Tutto ciò ha suscitato invece un qualche sconforto nei guastatori di professione, quelli del “Muoia Sansone con tutti i Filistei”. Tra loro, la palma dell’originalità spetta, si fa per dire, a Marco Ceglie, il quale, attingendo forse a fatica tra i ricordi liceali, se n’è uscito con la frase “Mentre a Roma si discute, Sagunto è espugnata !”. A dire il vero, è stata l’Autorità portuale a ricorrere a Roma, sia al ministero dell’Ambiente sia appunto al consiglio di stato. Avesse fatto il suo dovere, né di Roma né di Genova ci sarebbe stato bisogno. Eppoi, ci dica un po’ Ceglie cosa avrebbe dovuto fare il ministero: forse non discutere ? Forse rigettare i progetti ? E bravo segretario del porto, allora sì che il porto e il Golfo sarebbero andati a picco… Originale anche l’altro commento che, tra quelli che chiamiamo guastatori, va oggi di moda: “Non bisogna fare figli e figliastri: tutti hanno diritto di bonificare il Golfo !”. Frase storica, come si vede, ma lapalissiana. Ci mancherebbe altro ! Solo che di bonifica appunto bisogna parlare, e non di dragaggio, come invece ha sin qui fatto l’Autorità portuale. E senza completare la caratterizzazione, la bonifica – esclusi i punti palificati – non si può fare. Come si vede, più passa il tempo, e più appare chiaro a tutti come stanno davvero le cose: dove stiano le colpe vere dei ritardi e dove i pericoli di aggirare una legislazione, quella ambientale, che abbastanza solida la è, visto che il senatore Grillo, nonostante i proclami settimanali, non è ancora riuscito nemmeno a scalfire. Noi comunque, con pazienza cristiana, auspichiamo sempre il ravvedimento di tutti, anche dei guastatori di professione. L’economia spezzina avrebbe solo da guadagnarci. Ma forse, a qualcuno, dell’economia spezzina non interessa poi molto…

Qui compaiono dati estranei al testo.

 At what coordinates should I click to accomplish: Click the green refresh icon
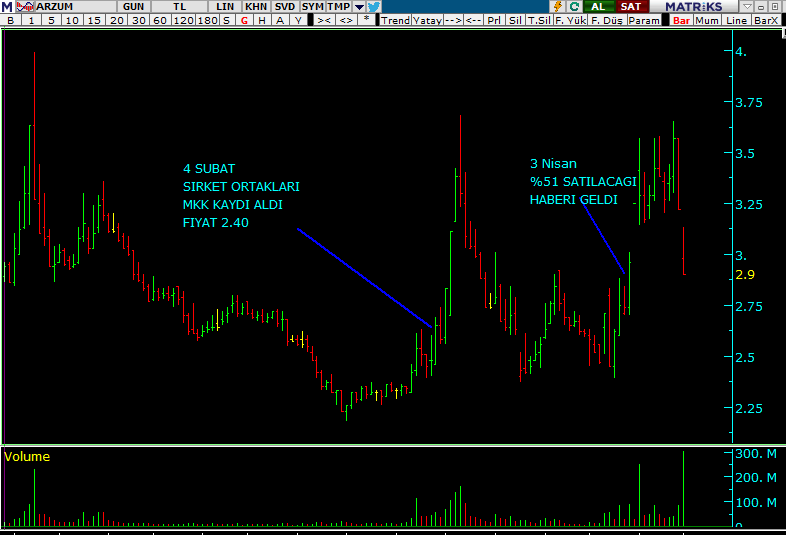(x=574, y=6)
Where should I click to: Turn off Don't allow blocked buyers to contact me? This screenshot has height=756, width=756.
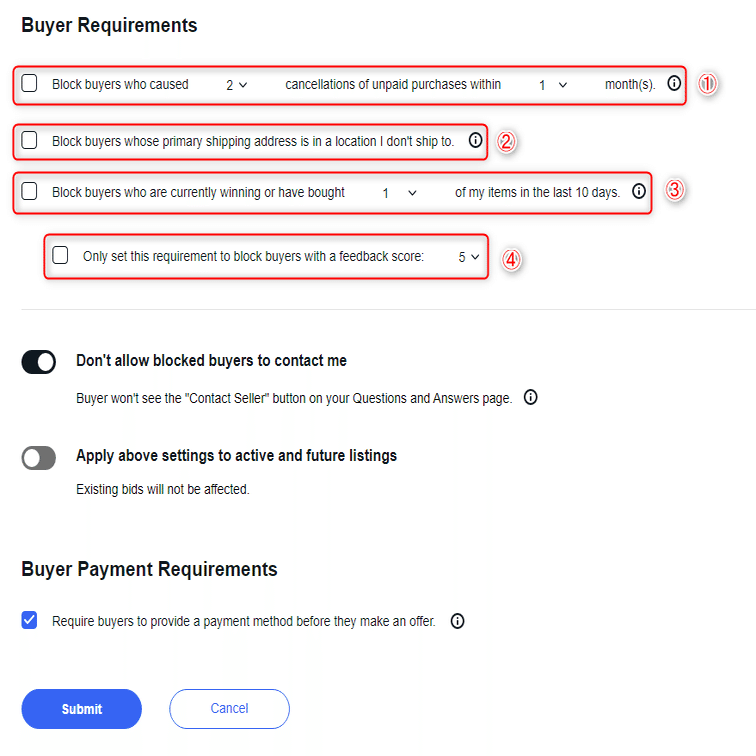point(39,362)
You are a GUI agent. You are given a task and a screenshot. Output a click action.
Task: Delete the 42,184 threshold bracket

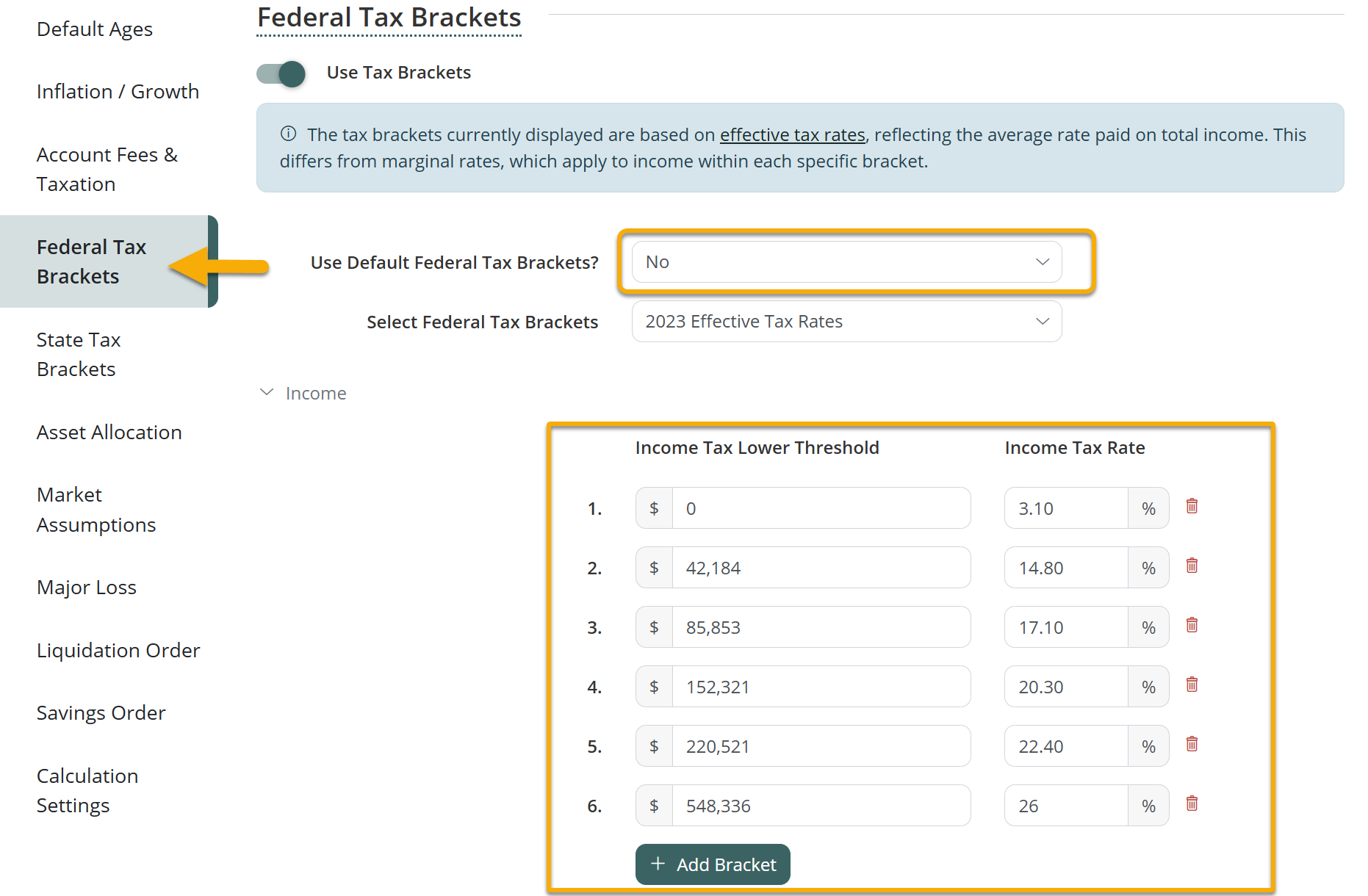click(x=1192, y=566)
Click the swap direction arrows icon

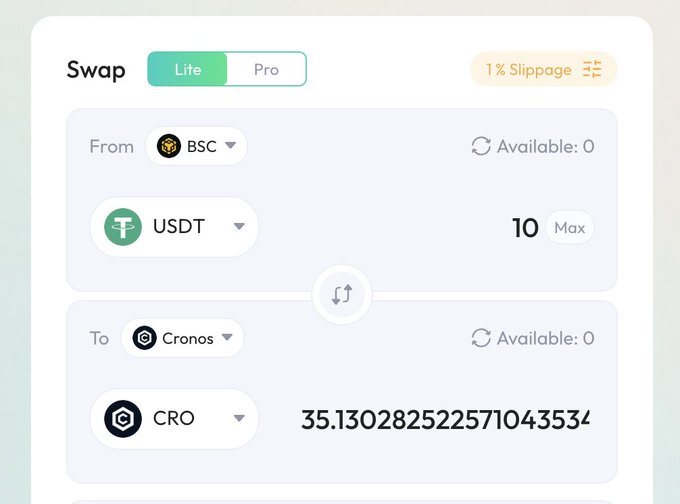pyautogui.click(x=342, y=295)
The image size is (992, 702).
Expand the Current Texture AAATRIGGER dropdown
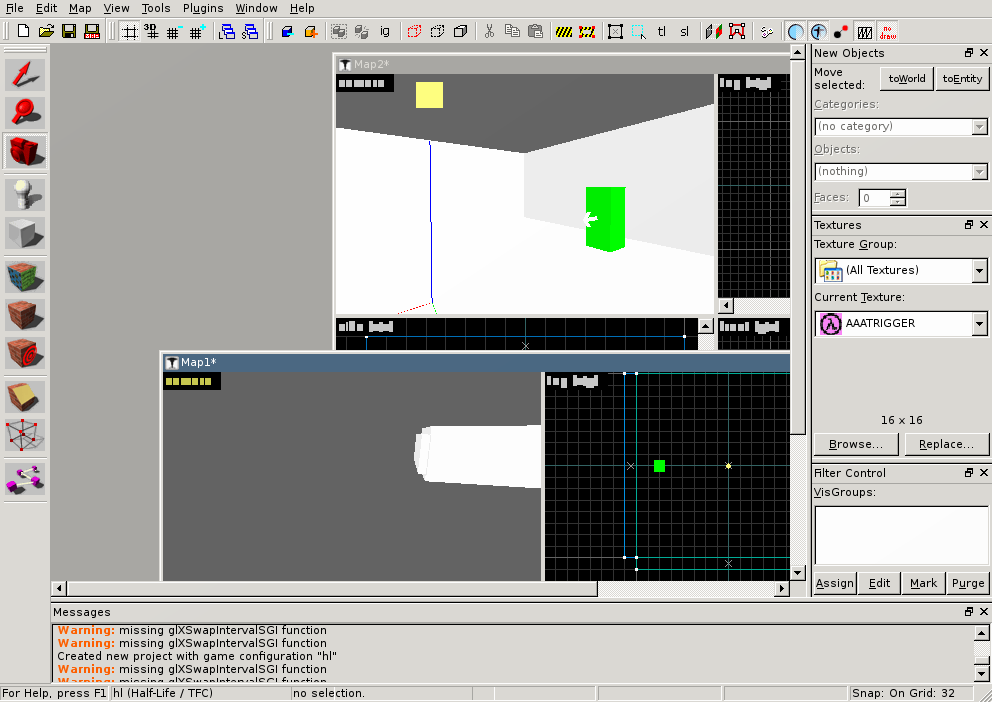pyautogui.click(x=979, y=324)
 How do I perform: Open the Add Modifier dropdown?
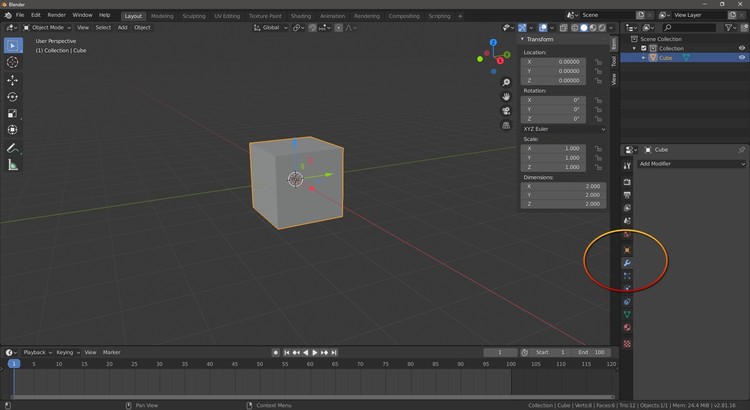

Una parola infine su Schiffini, anche lui, a prima vista (ma forse la traduzione giornalistica del suo pensiero non è stata facile), non del tutto soddisfatto dell’incontro romano. Schiffini ha vinto, sinora, una battaglia giusta. Non può volere stravincere, anche perché entrerebbe in contraddizione. Cioè a dire: non può pensare di bloccare all’infinito la bonifica solo perché una parte della bonifica comporterebbe dei dragaggi. Questo non è comprensibile, e se fosse comprensibile, non sarebbe accettabile. Fossimo in lui, invece, faremmo all’Autorità portuale un’altra domanda: volete fare davvero la bonifica dei vostri canali? E volete farla a regola d’arte ? Bene, diteci dove troverete i soldi e come intendete procedere al riguardo… Ecco, questo sì che sarebbe un tema interessante. Da non svicolare.